DATA IN THIS EXERCISE:
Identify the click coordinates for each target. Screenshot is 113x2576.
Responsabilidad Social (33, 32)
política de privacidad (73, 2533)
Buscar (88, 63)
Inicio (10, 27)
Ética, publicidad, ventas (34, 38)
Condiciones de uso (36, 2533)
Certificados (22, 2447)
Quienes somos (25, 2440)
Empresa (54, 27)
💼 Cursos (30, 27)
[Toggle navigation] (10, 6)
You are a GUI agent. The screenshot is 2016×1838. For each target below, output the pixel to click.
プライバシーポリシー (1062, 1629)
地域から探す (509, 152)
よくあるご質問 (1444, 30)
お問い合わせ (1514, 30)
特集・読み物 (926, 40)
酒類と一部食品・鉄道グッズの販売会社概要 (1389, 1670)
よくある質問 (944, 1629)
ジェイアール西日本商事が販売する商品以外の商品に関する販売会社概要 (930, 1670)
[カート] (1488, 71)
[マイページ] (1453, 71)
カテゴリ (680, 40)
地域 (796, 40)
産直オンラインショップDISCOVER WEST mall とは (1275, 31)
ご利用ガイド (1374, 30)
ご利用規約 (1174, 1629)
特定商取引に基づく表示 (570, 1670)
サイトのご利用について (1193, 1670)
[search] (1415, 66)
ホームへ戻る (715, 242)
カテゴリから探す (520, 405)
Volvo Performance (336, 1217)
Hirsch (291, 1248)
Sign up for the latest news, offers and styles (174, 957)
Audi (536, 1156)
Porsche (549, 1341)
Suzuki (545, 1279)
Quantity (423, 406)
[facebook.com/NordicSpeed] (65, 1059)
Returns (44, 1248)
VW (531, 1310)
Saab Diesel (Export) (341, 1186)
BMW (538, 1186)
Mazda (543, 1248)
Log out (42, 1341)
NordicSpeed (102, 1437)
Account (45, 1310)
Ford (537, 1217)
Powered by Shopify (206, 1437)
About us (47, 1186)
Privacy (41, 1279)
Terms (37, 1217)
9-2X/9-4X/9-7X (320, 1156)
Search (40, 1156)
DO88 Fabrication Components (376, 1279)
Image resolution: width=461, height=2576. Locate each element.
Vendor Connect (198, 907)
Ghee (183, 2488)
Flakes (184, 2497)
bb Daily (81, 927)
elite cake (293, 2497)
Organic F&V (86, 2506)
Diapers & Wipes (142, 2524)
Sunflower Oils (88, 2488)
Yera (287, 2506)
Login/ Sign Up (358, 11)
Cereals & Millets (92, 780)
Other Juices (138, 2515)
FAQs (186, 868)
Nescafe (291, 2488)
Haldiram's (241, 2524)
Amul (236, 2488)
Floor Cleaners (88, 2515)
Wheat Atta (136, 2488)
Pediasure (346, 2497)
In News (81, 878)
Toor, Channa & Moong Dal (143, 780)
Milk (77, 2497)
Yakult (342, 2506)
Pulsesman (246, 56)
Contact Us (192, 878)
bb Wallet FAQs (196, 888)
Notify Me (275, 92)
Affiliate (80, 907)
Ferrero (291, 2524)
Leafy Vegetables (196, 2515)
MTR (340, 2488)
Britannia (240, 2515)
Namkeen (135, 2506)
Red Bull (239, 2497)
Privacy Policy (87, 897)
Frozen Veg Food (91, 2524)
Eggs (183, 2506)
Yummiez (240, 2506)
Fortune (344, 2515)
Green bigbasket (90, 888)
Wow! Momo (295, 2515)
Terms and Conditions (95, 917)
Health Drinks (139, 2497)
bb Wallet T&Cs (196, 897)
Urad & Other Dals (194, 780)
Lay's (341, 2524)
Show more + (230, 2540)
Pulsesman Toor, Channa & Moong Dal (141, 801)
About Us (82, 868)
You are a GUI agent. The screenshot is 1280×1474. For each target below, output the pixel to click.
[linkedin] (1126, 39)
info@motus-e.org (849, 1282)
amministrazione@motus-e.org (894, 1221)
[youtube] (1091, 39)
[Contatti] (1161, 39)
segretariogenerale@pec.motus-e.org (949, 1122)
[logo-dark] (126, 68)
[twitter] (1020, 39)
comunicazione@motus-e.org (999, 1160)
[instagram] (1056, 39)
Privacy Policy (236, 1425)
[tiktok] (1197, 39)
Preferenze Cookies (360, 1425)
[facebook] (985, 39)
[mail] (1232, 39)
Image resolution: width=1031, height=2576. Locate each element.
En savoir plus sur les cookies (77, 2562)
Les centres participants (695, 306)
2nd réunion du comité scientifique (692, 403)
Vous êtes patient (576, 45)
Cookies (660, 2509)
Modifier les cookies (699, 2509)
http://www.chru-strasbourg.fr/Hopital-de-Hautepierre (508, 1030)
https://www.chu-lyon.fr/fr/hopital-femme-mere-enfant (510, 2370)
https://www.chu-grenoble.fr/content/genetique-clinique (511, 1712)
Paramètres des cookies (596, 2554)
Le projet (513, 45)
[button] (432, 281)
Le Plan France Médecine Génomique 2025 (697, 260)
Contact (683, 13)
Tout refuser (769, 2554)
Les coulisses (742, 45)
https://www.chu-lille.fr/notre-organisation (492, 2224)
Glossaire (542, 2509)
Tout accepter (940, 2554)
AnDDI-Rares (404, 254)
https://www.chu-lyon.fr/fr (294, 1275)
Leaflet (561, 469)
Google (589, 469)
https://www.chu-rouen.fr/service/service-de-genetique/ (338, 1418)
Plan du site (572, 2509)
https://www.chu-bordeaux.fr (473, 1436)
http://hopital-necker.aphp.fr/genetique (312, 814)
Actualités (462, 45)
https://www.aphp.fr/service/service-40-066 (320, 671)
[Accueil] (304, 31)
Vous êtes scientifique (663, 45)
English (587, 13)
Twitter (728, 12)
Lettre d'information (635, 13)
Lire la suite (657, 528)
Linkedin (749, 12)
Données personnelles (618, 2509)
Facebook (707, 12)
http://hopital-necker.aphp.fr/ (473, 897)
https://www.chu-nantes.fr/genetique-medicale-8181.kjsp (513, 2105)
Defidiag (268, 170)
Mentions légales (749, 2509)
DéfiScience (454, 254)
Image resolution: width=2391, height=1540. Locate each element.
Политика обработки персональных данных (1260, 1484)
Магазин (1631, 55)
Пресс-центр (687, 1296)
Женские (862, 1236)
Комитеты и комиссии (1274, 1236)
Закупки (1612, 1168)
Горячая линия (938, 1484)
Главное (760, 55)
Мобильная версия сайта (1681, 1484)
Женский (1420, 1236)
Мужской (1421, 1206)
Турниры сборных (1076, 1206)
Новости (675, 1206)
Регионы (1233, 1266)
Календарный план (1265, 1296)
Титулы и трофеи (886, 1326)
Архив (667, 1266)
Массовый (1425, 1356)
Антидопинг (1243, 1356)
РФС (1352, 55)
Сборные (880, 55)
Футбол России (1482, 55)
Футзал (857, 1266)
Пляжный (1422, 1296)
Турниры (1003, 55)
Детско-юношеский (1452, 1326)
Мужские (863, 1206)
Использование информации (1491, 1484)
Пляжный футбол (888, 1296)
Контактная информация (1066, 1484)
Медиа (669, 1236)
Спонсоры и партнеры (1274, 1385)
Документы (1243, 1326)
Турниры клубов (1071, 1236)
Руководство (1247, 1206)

WORK ORDER: What is the number of lines in the records that hold the word "Locate"? Answer with that number by itself.

SOLUTION TO THIS TASK: 3